The loop around the OPS (Fig 12c) showed conditional stability. You have moved to second order to improve the stability?
Also curious about Fig 7. Why the low frequency roll-off?
And a last one for today - in Fig. 12 C22 and C23 could be combined and tied to point OPSIP in a natural way. Any reason to use 2 capacitors?

Best wishes.
David

BTW in Dutch we say: 'voor de kat z'n kut' In polite conversation?;)
 
compensation details

The loop around the OPS (Fig 12c) showed conditional stability. You have moved to second order to improve the stability?

At the same time time I've increased the time-constants of the OPS compensation somewhat. As a result, the PM is about the same, while the distortion is decreased by ca. 40%. Notice that this kind of compensation differs from Miller or TMC. Should we call it 'feed-forward compensation' (comparable to the compensation in Bob's HEC-OPS)?
RC5 and CC5 define the second order response, but at the same time CC5 also provides some phase lead.

Also curious about Fig 7. Why the low frequency roll-off?

What you see there is the local loop gain of the Miller compensation (the lower the frequency, the higher the impedance of the Miller caps, the lower the loop gain, hence...).

And a last one for today - in Fig. 12 C22 and C23 could be combined and tied to point OPSIP in a natural way.
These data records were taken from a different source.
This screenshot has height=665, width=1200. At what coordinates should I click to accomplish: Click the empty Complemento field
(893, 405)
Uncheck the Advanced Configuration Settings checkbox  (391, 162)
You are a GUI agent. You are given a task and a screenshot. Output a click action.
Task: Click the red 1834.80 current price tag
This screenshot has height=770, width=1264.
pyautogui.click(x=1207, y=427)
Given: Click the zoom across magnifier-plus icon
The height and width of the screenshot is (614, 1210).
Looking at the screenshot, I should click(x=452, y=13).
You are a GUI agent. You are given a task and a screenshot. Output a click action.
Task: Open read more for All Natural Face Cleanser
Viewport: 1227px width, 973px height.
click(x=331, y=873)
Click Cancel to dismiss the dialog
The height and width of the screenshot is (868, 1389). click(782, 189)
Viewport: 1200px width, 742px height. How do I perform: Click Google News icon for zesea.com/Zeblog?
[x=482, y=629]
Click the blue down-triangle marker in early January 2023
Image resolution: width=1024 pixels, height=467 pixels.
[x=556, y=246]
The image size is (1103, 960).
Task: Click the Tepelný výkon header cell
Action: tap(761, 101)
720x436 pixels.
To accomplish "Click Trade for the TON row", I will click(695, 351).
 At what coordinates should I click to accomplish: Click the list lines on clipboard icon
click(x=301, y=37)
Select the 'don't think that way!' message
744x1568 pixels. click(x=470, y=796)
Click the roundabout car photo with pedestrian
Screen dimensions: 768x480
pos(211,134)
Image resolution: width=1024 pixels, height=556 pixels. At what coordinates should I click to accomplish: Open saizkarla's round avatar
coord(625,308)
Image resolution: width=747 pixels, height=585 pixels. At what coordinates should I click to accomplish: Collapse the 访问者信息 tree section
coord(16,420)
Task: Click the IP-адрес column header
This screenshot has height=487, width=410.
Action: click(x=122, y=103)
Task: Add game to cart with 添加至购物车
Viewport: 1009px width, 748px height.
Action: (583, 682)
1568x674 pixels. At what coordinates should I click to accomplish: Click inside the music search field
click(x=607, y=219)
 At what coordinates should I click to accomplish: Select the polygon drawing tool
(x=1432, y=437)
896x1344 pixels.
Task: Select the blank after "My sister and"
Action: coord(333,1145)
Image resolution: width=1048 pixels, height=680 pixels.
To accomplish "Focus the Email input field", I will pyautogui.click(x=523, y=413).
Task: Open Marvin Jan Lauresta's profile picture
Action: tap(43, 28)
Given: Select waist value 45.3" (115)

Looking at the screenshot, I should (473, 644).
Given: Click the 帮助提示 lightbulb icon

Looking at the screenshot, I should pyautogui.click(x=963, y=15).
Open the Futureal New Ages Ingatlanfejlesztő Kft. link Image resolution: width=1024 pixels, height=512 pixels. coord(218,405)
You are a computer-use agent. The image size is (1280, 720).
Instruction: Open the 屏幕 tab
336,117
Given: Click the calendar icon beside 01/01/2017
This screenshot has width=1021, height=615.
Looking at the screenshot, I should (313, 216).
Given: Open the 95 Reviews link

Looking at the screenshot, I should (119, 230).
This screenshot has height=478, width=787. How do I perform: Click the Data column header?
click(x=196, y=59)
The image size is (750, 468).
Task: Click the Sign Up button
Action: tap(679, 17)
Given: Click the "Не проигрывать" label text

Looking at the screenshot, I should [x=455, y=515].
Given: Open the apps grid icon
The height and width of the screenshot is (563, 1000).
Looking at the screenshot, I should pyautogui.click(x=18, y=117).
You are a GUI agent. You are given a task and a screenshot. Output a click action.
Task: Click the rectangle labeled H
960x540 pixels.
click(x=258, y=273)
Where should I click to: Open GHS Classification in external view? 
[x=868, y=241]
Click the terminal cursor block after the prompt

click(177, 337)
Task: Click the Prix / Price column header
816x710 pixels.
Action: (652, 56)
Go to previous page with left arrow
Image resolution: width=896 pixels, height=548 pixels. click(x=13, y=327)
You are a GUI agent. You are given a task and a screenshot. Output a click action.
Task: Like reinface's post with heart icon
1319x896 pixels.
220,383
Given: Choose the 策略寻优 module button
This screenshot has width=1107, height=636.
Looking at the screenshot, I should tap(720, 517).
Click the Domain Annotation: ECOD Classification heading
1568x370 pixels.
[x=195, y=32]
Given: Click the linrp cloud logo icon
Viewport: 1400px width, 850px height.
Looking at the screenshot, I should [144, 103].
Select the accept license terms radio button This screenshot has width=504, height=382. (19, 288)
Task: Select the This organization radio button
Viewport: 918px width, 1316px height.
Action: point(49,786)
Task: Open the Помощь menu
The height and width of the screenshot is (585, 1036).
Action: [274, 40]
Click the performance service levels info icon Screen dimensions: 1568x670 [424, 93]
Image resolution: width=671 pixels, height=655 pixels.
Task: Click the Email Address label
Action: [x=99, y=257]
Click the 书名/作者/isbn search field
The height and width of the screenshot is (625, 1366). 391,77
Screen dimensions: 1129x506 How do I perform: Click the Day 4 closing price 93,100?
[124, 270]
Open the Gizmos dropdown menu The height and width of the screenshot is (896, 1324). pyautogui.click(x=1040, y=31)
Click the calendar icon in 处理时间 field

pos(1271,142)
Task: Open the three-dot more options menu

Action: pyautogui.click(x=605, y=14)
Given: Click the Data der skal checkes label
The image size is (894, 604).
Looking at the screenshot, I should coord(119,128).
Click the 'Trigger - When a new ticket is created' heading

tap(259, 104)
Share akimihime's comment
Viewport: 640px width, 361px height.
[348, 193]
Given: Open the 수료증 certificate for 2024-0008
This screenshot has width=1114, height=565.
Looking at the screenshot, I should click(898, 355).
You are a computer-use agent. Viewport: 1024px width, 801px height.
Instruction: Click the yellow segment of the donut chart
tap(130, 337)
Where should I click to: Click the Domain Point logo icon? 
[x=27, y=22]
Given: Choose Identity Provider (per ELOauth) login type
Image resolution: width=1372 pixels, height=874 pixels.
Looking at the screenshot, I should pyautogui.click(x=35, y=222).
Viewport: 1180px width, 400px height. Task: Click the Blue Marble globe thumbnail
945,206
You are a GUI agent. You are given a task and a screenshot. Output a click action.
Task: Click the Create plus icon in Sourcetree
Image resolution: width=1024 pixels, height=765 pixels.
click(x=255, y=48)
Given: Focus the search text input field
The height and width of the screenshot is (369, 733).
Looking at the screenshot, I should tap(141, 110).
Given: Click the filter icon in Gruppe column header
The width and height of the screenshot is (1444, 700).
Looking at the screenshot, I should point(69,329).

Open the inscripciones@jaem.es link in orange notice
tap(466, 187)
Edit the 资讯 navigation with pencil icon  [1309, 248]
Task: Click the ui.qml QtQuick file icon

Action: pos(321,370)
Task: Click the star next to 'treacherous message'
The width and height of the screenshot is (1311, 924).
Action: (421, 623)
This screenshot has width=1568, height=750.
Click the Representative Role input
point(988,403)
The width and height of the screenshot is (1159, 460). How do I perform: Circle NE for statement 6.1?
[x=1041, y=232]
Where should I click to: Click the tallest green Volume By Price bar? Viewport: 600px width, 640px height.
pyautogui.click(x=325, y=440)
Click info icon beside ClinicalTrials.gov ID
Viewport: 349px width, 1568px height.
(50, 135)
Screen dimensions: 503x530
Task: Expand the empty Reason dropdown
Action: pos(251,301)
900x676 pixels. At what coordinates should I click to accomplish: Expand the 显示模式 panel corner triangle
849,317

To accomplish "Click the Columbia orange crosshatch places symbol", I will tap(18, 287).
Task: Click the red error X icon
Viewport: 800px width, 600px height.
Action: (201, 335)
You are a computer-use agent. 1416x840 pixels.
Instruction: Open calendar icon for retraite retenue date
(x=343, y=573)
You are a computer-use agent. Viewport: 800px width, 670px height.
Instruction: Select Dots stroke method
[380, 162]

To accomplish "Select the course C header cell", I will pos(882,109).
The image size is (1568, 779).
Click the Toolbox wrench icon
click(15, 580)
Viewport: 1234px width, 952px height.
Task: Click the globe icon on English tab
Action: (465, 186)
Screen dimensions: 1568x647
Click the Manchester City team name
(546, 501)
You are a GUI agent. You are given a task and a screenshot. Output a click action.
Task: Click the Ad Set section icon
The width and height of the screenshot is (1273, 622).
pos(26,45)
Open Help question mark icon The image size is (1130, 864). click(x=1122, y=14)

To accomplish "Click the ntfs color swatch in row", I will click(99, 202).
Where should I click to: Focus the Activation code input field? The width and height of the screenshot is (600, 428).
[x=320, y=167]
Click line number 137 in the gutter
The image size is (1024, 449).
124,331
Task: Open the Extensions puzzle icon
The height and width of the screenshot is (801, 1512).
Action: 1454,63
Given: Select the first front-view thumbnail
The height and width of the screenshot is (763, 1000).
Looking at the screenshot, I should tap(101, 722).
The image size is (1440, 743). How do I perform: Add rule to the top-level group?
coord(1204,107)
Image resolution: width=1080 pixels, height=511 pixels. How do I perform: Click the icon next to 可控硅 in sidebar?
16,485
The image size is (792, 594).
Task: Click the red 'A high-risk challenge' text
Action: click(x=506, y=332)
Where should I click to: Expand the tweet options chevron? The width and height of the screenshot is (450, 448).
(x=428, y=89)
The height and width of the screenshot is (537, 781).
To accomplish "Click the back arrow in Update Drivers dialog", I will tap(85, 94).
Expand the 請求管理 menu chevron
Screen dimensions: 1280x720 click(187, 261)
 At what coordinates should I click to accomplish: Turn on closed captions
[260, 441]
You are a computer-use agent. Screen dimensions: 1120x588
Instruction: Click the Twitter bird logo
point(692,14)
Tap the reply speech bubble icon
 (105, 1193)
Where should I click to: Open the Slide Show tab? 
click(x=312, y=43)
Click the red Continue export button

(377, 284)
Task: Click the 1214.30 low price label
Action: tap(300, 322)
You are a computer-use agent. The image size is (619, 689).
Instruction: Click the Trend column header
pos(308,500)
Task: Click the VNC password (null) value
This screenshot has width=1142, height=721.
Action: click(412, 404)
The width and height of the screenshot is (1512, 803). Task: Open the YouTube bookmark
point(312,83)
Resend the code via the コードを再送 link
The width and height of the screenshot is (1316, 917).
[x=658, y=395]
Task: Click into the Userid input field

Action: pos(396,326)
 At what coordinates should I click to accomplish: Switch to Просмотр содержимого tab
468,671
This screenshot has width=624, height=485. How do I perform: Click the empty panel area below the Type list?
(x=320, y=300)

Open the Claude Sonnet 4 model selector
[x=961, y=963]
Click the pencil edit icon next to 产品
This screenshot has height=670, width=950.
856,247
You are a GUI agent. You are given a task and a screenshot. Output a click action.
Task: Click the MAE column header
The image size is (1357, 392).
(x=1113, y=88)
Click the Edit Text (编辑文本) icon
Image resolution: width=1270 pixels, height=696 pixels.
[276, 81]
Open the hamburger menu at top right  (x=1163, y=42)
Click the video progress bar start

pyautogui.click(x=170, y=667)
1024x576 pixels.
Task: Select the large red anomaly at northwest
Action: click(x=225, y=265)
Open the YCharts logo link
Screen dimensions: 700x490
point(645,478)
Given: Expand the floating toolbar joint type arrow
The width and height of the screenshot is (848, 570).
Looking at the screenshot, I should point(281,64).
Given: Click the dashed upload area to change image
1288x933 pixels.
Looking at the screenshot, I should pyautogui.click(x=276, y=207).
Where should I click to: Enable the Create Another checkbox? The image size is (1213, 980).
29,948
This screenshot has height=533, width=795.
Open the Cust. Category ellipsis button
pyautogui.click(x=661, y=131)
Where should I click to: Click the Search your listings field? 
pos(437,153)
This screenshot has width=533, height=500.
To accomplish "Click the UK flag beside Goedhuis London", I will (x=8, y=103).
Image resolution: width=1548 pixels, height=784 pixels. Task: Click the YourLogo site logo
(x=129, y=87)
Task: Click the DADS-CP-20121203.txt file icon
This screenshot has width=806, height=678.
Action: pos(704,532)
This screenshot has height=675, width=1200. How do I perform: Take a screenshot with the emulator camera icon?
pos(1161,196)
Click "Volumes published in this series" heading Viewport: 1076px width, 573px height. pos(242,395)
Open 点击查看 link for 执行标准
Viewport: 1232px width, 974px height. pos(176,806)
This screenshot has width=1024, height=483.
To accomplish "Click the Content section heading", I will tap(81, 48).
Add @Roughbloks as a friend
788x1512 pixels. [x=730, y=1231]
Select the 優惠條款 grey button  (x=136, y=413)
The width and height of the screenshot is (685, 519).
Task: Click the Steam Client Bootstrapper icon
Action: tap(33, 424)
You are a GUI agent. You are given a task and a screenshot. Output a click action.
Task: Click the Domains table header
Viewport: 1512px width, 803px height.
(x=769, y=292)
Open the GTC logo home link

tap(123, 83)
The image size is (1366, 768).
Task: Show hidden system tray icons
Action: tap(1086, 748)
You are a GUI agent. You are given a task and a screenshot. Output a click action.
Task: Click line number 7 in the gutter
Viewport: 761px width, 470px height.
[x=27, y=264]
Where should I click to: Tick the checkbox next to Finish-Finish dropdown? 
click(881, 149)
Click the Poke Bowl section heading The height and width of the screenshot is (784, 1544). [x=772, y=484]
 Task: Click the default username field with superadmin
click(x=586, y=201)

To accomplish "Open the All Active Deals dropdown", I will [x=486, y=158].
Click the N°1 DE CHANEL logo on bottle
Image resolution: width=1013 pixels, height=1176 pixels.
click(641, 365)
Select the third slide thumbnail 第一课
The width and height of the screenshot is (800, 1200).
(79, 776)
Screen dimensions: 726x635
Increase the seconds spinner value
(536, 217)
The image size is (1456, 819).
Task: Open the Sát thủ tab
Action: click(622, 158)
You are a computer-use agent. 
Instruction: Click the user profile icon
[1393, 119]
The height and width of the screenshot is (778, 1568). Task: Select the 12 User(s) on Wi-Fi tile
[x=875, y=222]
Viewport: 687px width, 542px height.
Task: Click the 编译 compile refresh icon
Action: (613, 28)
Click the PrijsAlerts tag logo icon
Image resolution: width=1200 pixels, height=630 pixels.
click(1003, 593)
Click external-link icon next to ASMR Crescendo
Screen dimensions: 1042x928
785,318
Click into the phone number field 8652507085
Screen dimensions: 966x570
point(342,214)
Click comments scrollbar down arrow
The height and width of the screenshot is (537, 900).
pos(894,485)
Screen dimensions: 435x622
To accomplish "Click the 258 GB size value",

Any reason to use 2 capacitors?

The intention here is that the Miller caps (C19 & C20, see pic below) are directly connected to the output of the TIS buffers, i.e. to the emitters of Q21 respectively Q22. Tying them somewhere in the middle of the OPS compensation network is not a good idea.

Best wishes.
David

BTW in Dutch we say: 'voor de kat z'n kut' In polite conversation?;)

(literally: 'for the cat his cυnt')
In the presence of our queen, I wouldn't use those words. ;)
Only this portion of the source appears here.